Please output each entry in the material beneath exactly as shown.

-- Opening Marker --

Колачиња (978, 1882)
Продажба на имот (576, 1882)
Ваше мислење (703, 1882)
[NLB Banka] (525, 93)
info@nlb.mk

-- Closing Marker --

Answer box:
Колачиња (978, 1882)
Продажба на имот (576, 1882)
Ваше мислење (703, 1882)
[NLB Banka] (525, 93)
info@nlb.mk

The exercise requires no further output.